*Texte à lire*
..........
Le succès de Sart porte inévitablement la griffe de son coach, puisqu’il n’a cessé de faire évoluer le club depuis son arrivée. Mais c’est quoi, la griffe Faymonville ?
Quentin est bien plus qu’un entraîneur. C’est un couteau suisse. Il a d’indéniables qualités d’éducateur. Avec beaucoup d’entraîneurs, la discussion se résume à "T’es repris/T’es pas repris". Lui, il n’hésite jamais à justifier ses choix, à prendre le temps de discuter avec un joueur.
Son autre grande qualité, c’est son humilité. Il lui arrive de laver le vestiaire, de passer un coup de brosse dans le couloir, d’aller nous chercher une collation, de remplir nos gourdes… Sans parler, bien sûr, de ses compétences purement sportives. Il ne laisse rien au hasard. À chaque match, nous avons le onze adverse au tableau. Il va voir les autres équipes de la série, il se renseigne en permanence… Je pense que tout le monde ne réalise pas le travail qu’il réalise en amont, avant un entraînement, avant un match. Il gère le sportif de A à Z et c’est d’autant plus remarquable qu’il le fait tout seul, sans T2.
..........
*Données fournies*
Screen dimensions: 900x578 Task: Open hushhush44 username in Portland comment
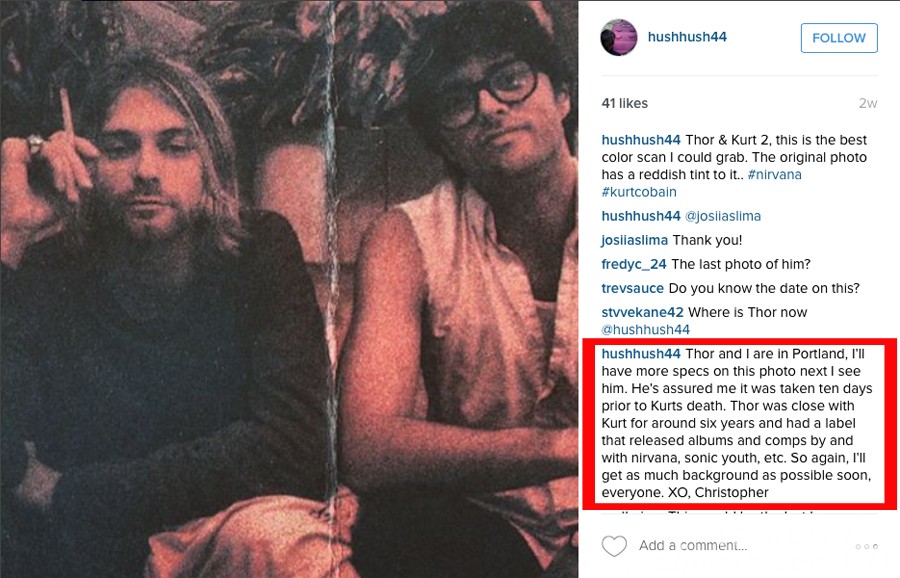pyautogui.click(x=641, y=354)
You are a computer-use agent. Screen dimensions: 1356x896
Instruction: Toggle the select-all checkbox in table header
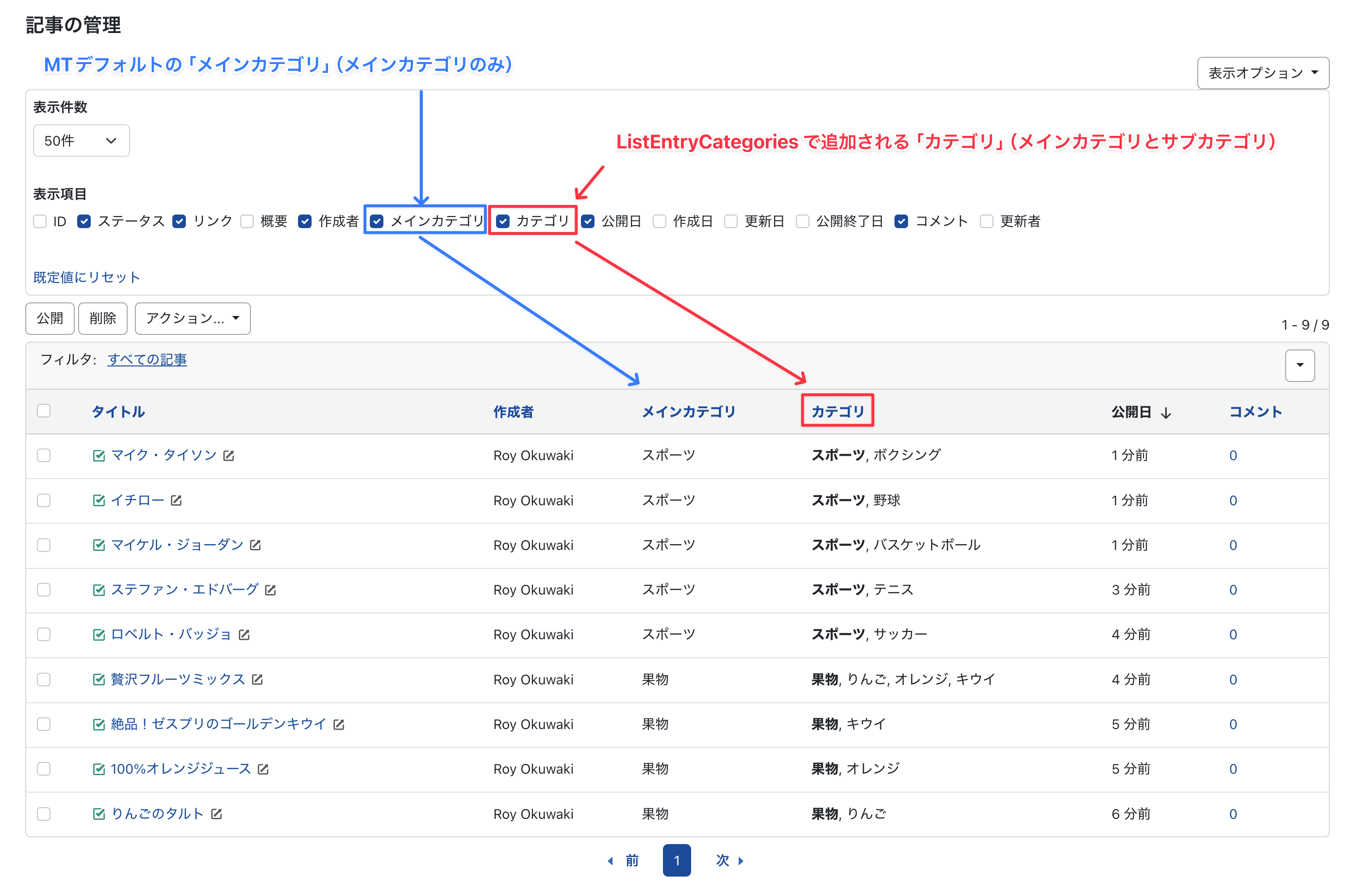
..........
*Exercice écrit*
D'après le texte sur l'entraîneur de Sart, qu'est-ce qui figure au tableau à chaque match ?

*Réponse complète*
Le onze adverse figure au tableau à chaque match.